China Eliminates “Western Misconceptions” From Legal Education

BEIJING (AP) — China has mandated stricter compliance with the dictates of the ruling Communist Party and leader Xi Jinping in legal education, demanding that schools “oppose and resist Western fallacies” such as constitutional government, separation of powers and judicial independence.

The order was dated Sunday, a week before China’s ceremonial parliament begins its annual session, and reaffirms the leading role in the ideology assumed by Xi, who is named no fewer than 25 times in the document. Already China’s most powerful leader in decades, Xi was granted a third five-year term as party leader last year and the presidency’s term limits were lifted, allowing him to rule for virtually life.

Similar guidelines have been issued in the past, encouraging students to report on professors who speak favorably of Western concepts of governance.

Despite the intertwining of China’s and the global economy, Xi has sought to remove liberal Western concepts from the education system and has mandated that foreign religions be “sinicized” to operate in China. He has also attempted, with limited success, to restructure popular culture in more conservative directions, even going so far as to ban “feminine” men from state broadcasters.

The legal profession was a particular target, and in the early hours of July 9, 2015, three years after Xi’s first term as party general secretary, a nationwide series of raids led to the arrest of about 300 human rights lawyers and activists close to them. Under such unrelenting pressure, activist advocates were intimidated and silenced, effectively preventing the emergence of dissenting voices and public intellectuals independent of the party.

Such approaches are consistent with Xi’s more vigorous foreign policy aimed at challenging and potentially replacing the American-led international order that champions multiparty democracy, civil society and human rights.

The executive committee’s directive states that law teachers, students and legal theorists must be guided to “take a clear position and take a firm stance in the face of fundamental issues and important questions of right and wrong.” The General Office circulates information within the 96 million-member party, including drafting policies and memos.

In a section entitled “Holding the Right Political Direction,” the directive states that teachers and students “must comprehensively implement the Party’s educational policy, insist on educating people for the Party and the country, and focus on it , to train builders and successors of the cause of the party socialist constitutional state”.

“Resist and resist Western errors such as ‘rule of law government’, ‘separation of the three powers’ and ‘independence of the judiciary,’ it says.

While China’s constitution pays lip service to ideas such as freedom of expression and worship, it puts the interests of the party above all else. Previous attempts to promote even grass-roots democracy at the village level have stalled given the party’s overwhelming power and the authorities’ willingness to use force and coercion to achieve desired results.

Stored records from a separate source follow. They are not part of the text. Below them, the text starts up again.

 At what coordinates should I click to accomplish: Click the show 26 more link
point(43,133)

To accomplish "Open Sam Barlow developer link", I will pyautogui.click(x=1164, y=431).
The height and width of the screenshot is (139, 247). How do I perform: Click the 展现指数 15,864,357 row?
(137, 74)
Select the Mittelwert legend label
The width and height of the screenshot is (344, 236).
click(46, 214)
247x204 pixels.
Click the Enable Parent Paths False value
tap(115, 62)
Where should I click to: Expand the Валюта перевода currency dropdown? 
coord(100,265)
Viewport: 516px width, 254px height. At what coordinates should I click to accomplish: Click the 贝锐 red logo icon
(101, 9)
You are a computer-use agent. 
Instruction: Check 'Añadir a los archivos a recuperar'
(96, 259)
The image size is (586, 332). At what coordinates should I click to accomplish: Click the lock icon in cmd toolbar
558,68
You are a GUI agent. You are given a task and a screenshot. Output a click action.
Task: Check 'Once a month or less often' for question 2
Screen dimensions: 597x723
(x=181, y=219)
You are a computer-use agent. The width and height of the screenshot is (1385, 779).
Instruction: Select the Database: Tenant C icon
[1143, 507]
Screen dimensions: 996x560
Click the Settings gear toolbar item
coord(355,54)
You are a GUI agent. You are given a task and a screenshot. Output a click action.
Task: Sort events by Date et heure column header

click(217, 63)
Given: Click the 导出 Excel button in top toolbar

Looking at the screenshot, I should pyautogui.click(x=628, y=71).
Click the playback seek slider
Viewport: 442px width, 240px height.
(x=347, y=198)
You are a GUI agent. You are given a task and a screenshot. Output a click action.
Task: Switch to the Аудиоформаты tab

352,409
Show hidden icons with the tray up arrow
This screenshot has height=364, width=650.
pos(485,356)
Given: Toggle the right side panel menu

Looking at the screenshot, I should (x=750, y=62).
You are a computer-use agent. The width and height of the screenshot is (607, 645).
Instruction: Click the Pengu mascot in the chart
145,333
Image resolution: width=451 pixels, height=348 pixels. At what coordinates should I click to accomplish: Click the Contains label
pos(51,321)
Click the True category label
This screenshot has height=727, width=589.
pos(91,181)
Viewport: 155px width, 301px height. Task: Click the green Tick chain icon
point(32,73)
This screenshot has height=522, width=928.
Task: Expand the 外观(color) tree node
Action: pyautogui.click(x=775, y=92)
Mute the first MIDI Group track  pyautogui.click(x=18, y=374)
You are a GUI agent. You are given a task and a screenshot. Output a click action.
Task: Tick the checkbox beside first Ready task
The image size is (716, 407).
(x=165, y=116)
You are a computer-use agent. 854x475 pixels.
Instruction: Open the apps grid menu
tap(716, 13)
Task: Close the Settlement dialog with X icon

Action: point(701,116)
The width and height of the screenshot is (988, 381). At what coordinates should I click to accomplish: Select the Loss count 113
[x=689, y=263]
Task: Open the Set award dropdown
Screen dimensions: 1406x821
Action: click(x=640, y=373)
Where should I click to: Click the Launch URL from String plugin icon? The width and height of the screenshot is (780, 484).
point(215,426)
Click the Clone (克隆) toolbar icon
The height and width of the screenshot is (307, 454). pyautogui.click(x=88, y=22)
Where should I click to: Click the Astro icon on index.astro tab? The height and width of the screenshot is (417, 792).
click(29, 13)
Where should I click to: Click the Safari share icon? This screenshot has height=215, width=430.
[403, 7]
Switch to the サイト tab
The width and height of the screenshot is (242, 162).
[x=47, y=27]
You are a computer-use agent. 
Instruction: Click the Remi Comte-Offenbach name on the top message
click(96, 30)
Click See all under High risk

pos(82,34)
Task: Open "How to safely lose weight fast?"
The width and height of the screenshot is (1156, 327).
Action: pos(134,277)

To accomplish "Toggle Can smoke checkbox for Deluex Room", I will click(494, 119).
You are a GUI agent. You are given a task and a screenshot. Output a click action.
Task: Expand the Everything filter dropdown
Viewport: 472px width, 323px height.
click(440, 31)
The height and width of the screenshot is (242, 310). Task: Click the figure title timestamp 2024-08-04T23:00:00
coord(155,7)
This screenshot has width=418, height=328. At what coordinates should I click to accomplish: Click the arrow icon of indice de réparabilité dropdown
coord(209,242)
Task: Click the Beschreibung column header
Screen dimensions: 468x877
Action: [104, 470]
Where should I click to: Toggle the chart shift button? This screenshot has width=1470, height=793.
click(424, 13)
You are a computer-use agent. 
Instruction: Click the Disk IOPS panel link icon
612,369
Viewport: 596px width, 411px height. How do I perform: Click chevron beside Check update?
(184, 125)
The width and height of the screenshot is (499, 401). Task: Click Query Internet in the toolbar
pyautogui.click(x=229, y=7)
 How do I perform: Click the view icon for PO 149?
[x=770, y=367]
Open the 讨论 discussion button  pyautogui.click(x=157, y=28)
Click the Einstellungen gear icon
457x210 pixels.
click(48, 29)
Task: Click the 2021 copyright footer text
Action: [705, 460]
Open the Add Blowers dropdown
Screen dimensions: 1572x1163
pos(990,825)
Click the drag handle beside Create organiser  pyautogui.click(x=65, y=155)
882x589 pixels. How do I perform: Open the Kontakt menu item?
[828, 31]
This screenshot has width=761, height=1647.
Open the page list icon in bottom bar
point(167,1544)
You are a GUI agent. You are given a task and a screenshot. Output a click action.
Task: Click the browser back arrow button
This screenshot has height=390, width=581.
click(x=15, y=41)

Except for a tiny and beleaguered dissident community, the Chinese public was largely willing to accept total party control in exchange for a steady improvement in the quality of life. However, that agreement has at times been called into question amid a sharply slowing economy, a crisis in local government finances and stubborn enforcement of COVID-19 containment measures, which have sparked rare public protests.

Criticism of party and government policies is much more alive online, despite censorship and threats of punishment for those who create and disseminate them.

The annual session of the National People’s Congress, made up of 2,977 hand-picked members, will open on Sunday with an annual report on government work, presented by outgoing Premier Li Keqiang.

The chairman of the body is also to publish a report that in recent years has also contained commitments to renounce Western political governments such as separation of powers and an independent judiciary.